Carey Newman or Hayalthkin’geme is a multidisciplinary artist and master carver. Through his father he is Kwakwaka’wakw from the Kukwekum, Giiksam, and WaWalaby’ie clans of Fort Rupert, and Coast Salish from Cheam of the Stó:lo Nation along the upper Fraser Valley. Through his mother he is English, Irish, and Scottish. In his artistic practice he strives to highlight Indigenous, social or environmental issues. Carey was awarded the Meritorious Service Medal in 2017 and was named to the Order of British Columbia in 2018. With Kirstie Hudson, he co-authored Picking Up the Pieces: Residential School Memories and the Making of the Witness Blanket which was a finalist for the City of Victoria Butler Book Prize and the Norma Fleck Award for Canadian Children’s Nonfiction. Carey lives in Victoria, British Columbia.
The Witness Blanket: Truth, Art and Reconciliation
By Carey Newman and Kirstie Hudson
Published by Orca Book Publishers
For more than 150 years, thousands of Indigenous children were taken from their families and sent to residential schools across Canada.

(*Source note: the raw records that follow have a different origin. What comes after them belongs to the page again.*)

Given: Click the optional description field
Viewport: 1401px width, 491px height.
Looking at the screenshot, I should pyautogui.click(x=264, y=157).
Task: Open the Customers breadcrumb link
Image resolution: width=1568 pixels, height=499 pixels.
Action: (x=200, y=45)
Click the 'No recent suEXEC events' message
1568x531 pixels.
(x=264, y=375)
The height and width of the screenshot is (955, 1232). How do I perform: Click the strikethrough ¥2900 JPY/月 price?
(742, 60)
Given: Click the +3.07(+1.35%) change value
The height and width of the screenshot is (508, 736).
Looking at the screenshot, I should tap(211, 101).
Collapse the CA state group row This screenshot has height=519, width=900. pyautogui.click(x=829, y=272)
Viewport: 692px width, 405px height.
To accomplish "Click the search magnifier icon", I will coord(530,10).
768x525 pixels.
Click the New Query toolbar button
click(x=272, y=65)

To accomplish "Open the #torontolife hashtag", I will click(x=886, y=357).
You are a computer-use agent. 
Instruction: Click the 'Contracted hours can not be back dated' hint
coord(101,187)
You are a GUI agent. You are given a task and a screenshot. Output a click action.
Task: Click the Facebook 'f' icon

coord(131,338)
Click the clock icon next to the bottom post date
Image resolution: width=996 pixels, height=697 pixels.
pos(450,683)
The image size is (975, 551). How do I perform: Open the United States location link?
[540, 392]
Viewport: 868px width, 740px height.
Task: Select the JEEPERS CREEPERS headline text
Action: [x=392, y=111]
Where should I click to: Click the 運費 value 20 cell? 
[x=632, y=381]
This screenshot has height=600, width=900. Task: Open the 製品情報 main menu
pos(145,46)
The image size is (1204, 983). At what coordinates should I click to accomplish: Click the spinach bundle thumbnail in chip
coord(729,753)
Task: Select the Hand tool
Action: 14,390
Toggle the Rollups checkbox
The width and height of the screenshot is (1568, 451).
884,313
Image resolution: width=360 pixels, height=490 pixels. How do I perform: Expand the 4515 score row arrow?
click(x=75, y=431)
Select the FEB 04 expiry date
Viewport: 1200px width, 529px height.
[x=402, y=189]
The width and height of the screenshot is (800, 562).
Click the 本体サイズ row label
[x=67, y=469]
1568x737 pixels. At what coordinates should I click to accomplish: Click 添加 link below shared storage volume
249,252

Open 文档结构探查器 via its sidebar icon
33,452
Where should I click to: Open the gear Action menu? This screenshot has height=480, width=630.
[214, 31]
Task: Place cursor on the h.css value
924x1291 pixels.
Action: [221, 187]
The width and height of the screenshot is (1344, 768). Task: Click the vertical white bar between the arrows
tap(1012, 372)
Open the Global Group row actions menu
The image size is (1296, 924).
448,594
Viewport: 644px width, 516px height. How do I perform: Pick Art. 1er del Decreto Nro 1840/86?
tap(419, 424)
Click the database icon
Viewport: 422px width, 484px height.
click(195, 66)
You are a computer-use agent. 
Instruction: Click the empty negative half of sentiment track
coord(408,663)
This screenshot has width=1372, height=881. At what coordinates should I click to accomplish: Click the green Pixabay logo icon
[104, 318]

Artist Carey Newman created the Witness Blanket to make sure that history is never forgotten. The Blanket is a living work of art—a collection of hundreds of objects from those schools. It includes everything from photos, bricks, hockey skates, graduation certificates, dolls and piano keys to braids of hair. Behind every piece is a story. And behind every story is a residential school Survivor, including Carey’s father. This book is a collection of truths about what happened at those schools, but it’s also a beacon of hope and a step on the journey toward reconciliation.